Du machst das natürlich nicht mit Absicht, Du bist nicht daran schuld, dass es so ist. Diese Gedanken nisten sich einfach automatisch in Deinem Kopf ein. Eltern, Kirche, Schule, die Medien, die Werbung … alle erzählen uns unser Leben lang, dass wir bestimmte Dinge nicht tun dürfen. Oder das man sich so oder so zu verhalten hätte. Oder das bestimmte Dinge böse, nicht richtig, peinlich, uncool oder was auch immer sind. Und irgendwann glauben wir daran, und halten es für die Wahrheit.


Mach doch mal folgendes Experiment: Wenn Du das nächste Mal etwas tun willst, bei dem Du aber glaubst, dass Du es nicht kannst oder darfst, dann stelle Dir die folgenden Fragen:
Ist es eigentlich gesetzlich verboten, das zu tun, was ich gerne tun würde?
Schade ich damit einem anderen Menschen, wenn ich es tue?
Und welchen Schaden nehme ich selbst, wenn ich es nicht tue?
Wie ist das Verhältnis des Schadens beim Anderen und meinem Schaden, wenn ich es nicht tue?
Was wären wahrscheinlich die Konsequenzen, wenn ich es tun würde?
Bin ich bereit, die Konsequenzen zu tragen?

Diese Fragen zielen auf zwei Ideen ab: Es gibt gar nicht so viele Dinge, die Du wirklich nicht tun darfst, weil sie ungesetzlich sind oder weil Du anderen Menschen damit unverhältnismäßig schaden würdest. Die Grenzen unserer Freiheit sind relativ weit gesteckt.
Bei allen anderen Dingen ist es allein Deine Entscheidung, ob Du es tust und die Konsequenzen tragen willst; oder ob Du es sein lässt weil Du den Preis der Entscheidung nicht bezahlen willst. Es ist Deine freie Entscheidung. Hier spielen nur Deine inneren Unfreiheiten eine Rolle, Deine Ängste, Deine persönlichen Moralvorstellungen und Deine Unsicherheiten. Deine Unfreiheit kommt in den meisten Fällen aus Deinem Kopf und nicht von außen.

Noch ein letztes Beispiel: Kurts Chef ist ein respektloser Tyrann und macht Kurt jeden Tag das Leben schwer. Kurt sagt seinem Chef aber nicht, was er von seinem Verhalten hält, sondern schluckt seine Sticheleien jeden Tag. Das klingt jetzt vielleicht hart, aber wenn Kurt sich nicht wehrt, hat er eine Entscheidung getroffen.

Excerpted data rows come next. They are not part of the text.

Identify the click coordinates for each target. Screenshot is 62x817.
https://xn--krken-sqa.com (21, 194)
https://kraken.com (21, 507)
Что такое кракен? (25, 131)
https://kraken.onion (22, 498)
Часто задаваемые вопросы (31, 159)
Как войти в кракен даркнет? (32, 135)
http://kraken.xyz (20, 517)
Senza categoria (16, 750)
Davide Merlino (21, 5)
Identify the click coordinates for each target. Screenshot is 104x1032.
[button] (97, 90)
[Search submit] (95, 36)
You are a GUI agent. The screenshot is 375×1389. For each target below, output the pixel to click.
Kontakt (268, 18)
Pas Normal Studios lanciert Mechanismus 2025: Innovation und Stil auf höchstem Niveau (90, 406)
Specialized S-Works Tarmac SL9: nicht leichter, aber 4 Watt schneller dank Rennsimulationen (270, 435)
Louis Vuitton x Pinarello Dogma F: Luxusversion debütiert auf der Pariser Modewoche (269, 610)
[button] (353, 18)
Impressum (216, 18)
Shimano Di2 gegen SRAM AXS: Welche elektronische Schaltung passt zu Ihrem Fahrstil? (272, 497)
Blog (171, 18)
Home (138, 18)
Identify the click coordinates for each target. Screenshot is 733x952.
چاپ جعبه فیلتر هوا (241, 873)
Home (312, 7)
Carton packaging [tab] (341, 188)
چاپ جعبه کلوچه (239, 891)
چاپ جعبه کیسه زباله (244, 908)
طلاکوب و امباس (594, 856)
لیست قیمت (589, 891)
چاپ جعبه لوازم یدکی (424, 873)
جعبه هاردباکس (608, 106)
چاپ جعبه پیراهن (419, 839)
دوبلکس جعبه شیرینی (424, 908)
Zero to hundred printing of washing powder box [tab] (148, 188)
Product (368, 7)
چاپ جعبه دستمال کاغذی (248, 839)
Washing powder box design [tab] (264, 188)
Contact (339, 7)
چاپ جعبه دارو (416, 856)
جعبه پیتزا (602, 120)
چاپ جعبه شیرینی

Seine Entscheidung lautet: Meine Sicherheit, mein Frieden und mein Einkommen sind mir wichtiger, als meine Würde. Es ist Kurts freie Entscheidung. Vielleicht hat er diese Entscheidung nicht bewusst getroffen. Aber dennoch lebt er diese Entscheidung jeden Tag.

Ich weiß nicht, wie frei oder unfrei Du Dich in Deinem Leben fühlst. Aber wenn Du Dich gerne freier fühlen möchtest, dann mache Dir vielleicht klar, dass Du in den meisten Bereichen Deines Lebens frei bist und freie Entscheidungen getroffen hast, auch wenn Du vielleicht die Konsequenzen dieser Entscheidungen so nicht gewollt hast.
Du sind viel freier, als Du glaubst. Denn in vielen Bereichen, in denen wir uns unfrei fühlen, sind wir es in Wirklichkeit gar nicht. Wir haben nur Angst, sind unsicher, zu bequem oder haben zu wenig Selbstvertrauen.
Und all das sind Dinge, an denen man arbeiten kann.
Und das Resultat ist: Mehr gefühlte Freiheit. Du weißt schon. Mit geradem Rücken durch die Gegend laufen. Sich selbst stolz im Spiegel anschauen. Tief durchatmen. Das ist es!